To Fill or Not to Fill (九度贪心题目)
前言
由于是周末,这道九度贪心算法的题目进行了整整两天的时间,挺不错的,这里分析记录一下
题目
题目描述: With highways available, driving a car from Hangzhou to any other city is easy. But since the tank capacity of a car is limited, we have to find gas stations on the way from time to time. Different gas station may give different price. You are asked to carefully design the cheapest route to go. 输入: For each case, the first line contains 4 positive numbers: Cmax (<= 100), the maximum capacity of the tank; D (<=30000), the distance between Hangzhou and the destination city; Davg (<=20), the average distance per unit gas that the car can run; and N (<= 500), the total number of gas stations. Then N lines follow, each contains a pair of non-negative numbers: Pi, the unit gas price, and Di (<=D), the distance between this station and Hangzhou, for i=1,...N. All the numbers in a line are separated by a space. 输出: For each test case, print the cheapest price in a line, accurate up to 2 decimal places. It is assumed that the tank is empty at the beginning. If it is impossible to reach the destination, print "The maximum travel distance = X" where X is the maximum possible distance the car can run, accurate up to 2 decimal places. 样例输入: 50 1300 12 8 6.00 1250 7.00 600 7.00 150 7.10 0 7.20 200 7.50 400 7.30 1000 6.85 300 50 1300 12 2 7.10 0 7.00 600 样例输出: 749.17 The maximum travel distance = 1200.00
思路分析
这是一道汽车加油行驶的题目,我这里提几处关键点,大家可以参考一下:
- 首先,初始化数组,将终点站当成是最后一个加油站,初始化的数据为加油单价为0,加油站离起点的距离为终点的距离
- 将数组按照距离从小到大排序(类似于问题调度按照结束时间排序一样)
- 找出当前油箱里的油能到达的所有加油站里,油价最便宜的那个站a,然后去a
- 或找不到,则找到最近一个能加油的站b,在当前站只加够到b站的油
- 或找不到比当前站更便宜的站,则在当前站需要加满油,然后跑到能跑到所有站里最便宜的那个
AC代码
#include <stdio.h>
#include <stdlib.h>
#include <string.h>
#define MAX 502
#define EXPENSIVE 300001
struct tank
{
double price;
double length;
};
int compare(const void *a, const void *b);
int main()
{
int n , i, index, j, flag, davg;
double len, current_gas, sum, min_price, cmax, distance;
struct tank tanks[MAX];
while(scanf("%lf %lf %d %d", &cmax, &distance, &davg, &n) != EOF)
{
//接收输入参数
for(i = 0; i < n; i ++)
{
scanf("%lf %lf", &tanks[i].price, &tanks[i].length);
}
//初始化最后一个加油站,也就是终点,作为判定贪心结束的重要标志
tanks[n].price = 0;
tanks[n].length = distance;
//一箱油可以跑多远
len = cmax * davg;
//距离排序
qsort(tanks, n, sizeof(tanks[i]), compare);
if(tanks[0].length > 0)
{ //初始油箱为空
printf("The maximum travel distance = 0.00\n");
continue;
}else
{ //贪心选择
flag = 1;
current_gas = sum = 0;
for(i = 0; i < n;)
{
if((tanks[i + 1].length - tanks[i].length > len))

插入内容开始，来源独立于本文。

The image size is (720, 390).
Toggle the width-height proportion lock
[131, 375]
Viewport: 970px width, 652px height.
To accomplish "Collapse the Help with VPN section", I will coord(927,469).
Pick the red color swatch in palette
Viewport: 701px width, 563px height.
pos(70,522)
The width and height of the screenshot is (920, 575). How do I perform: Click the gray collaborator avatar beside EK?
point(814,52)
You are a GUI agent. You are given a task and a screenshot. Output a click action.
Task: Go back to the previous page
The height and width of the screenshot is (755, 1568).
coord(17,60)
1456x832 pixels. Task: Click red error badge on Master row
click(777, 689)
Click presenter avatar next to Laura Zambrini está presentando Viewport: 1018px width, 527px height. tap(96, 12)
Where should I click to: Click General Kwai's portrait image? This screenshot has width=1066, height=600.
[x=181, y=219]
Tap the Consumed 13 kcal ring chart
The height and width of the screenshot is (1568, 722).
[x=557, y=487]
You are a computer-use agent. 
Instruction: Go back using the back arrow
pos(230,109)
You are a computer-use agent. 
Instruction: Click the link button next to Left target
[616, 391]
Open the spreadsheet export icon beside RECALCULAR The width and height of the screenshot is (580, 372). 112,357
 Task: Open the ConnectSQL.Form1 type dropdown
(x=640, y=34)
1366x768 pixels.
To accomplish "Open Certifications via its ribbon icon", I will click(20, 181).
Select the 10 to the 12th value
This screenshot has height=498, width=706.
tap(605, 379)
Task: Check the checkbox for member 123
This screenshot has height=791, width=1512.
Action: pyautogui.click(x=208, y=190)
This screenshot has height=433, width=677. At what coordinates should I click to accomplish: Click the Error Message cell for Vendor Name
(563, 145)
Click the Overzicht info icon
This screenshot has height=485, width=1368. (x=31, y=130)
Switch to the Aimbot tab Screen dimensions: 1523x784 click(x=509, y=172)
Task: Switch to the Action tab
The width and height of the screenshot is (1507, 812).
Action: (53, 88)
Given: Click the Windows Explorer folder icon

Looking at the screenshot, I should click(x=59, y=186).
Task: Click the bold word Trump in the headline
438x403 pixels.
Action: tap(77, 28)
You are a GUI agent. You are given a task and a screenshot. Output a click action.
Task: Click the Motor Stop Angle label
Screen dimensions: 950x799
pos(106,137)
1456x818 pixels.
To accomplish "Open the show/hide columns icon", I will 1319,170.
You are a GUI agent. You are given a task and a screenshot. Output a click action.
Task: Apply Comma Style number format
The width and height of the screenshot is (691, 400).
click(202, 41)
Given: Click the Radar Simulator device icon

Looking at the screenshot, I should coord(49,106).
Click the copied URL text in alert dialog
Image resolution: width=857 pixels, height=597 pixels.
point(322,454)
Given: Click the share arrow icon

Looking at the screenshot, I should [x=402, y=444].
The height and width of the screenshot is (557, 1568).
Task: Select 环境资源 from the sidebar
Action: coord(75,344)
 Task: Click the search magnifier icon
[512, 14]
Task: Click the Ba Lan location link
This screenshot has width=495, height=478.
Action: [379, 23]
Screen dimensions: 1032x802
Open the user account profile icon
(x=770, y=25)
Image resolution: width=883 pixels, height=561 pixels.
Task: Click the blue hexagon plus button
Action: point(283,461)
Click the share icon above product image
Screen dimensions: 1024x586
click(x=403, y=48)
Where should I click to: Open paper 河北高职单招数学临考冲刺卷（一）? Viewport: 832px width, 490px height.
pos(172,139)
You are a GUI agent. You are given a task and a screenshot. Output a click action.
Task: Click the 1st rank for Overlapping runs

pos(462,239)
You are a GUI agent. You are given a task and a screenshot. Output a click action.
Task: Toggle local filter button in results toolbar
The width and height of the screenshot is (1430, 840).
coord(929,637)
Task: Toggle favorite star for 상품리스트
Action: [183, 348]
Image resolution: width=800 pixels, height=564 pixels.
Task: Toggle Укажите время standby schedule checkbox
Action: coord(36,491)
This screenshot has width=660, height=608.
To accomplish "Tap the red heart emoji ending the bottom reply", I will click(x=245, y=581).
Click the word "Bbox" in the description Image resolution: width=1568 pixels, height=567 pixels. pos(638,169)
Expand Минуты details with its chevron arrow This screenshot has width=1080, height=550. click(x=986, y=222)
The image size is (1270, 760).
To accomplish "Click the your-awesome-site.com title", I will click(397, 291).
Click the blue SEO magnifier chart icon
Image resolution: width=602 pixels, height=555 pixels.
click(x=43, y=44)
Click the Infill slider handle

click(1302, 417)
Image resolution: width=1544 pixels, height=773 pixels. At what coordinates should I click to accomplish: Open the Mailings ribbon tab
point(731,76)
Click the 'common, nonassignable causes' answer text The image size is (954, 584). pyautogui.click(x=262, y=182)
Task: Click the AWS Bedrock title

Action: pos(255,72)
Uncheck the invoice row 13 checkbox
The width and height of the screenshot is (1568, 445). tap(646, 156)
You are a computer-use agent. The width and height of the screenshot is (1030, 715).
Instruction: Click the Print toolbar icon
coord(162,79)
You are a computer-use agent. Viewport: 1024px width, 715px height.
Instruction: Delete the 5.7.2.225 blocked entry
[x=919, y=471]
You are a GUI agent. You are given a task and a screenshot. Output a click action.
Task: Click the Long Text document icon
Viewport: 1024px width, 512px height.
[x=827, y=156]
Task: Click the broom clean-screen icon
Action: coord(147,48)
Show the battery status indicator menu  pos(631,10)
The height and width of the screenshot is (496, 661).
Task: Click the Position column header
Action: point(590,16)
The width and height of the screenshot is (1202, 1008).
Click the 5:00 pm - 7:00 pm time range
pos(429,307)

{ //某两个加油站之间的距离大于汽车油箱装满油的最大行程
flag = 0;
printf("The maximum travel distance = %.2lf\n", tanks[i].length + len);
break;
}else
{
index = i;
min_price = tanks[i].price;
//找出当前油箱里的油能到达的所有加油站里,油价最便宜的那个
for(j = i + 1; tanks[j].length - tanks[i].length <= current_gas * davg && j <= n; j ++)
{
if(tanks[j].price < min_price)
{
index = j;
min_price = tanks[j].price;
}
}
if(index != i)
{
current_gas -= (tanks[index].length - tanks[i].length) / davg;
i = index;
continue;
}
//或找不到,则找到最近一个能加油的站,加些油跑到那个最便宜的那个站
index = i;
for(j = i + 1; tanks[j].length - tanks[i].length <= len && j <= n; j ++)
{
if(tanks[j].price < min_price)
{
index = j;
break;
}
}
if(index != i)
{
sum += ((tanks[index].length - tanks[i].length) / davg - current_gas) * tanks[i].price;
current_gas = 0;
i = index;
continue;
}
//或找不到比当前站更便宜的站,则在当前站需要加满油,然后跑到能跑到所有站里最便宜的那个
index = i;
min_price = EXPENSIVE;
for(j = i + 1; tanks[j].length - tanks[i].length <= len && j <= n; j ++)
{
if(tanks[j].price < min_price)
{
index = j;
min_price = tanks[j].price;
}
}
sum += (cmax - current_gas) * tanks[i].price;
current_gas = cmax - (tanks[index].length - tanks[i].length) / davg;
i = index;
}
}
}
if(flag)
printf("%.2lf\n", sum);
}
return 0;
}
int compare(const void *a, const void *b)
{
const struct tank *p = a;
const struct tank *q = b;
if(p->length > q->length)
return 1;
else if(p->length < q->length)
return -1;
else
return 0;
}后记
贪心算法相比动态规划还是简单很多,关键是做题时的思路,如何进行贪心选择!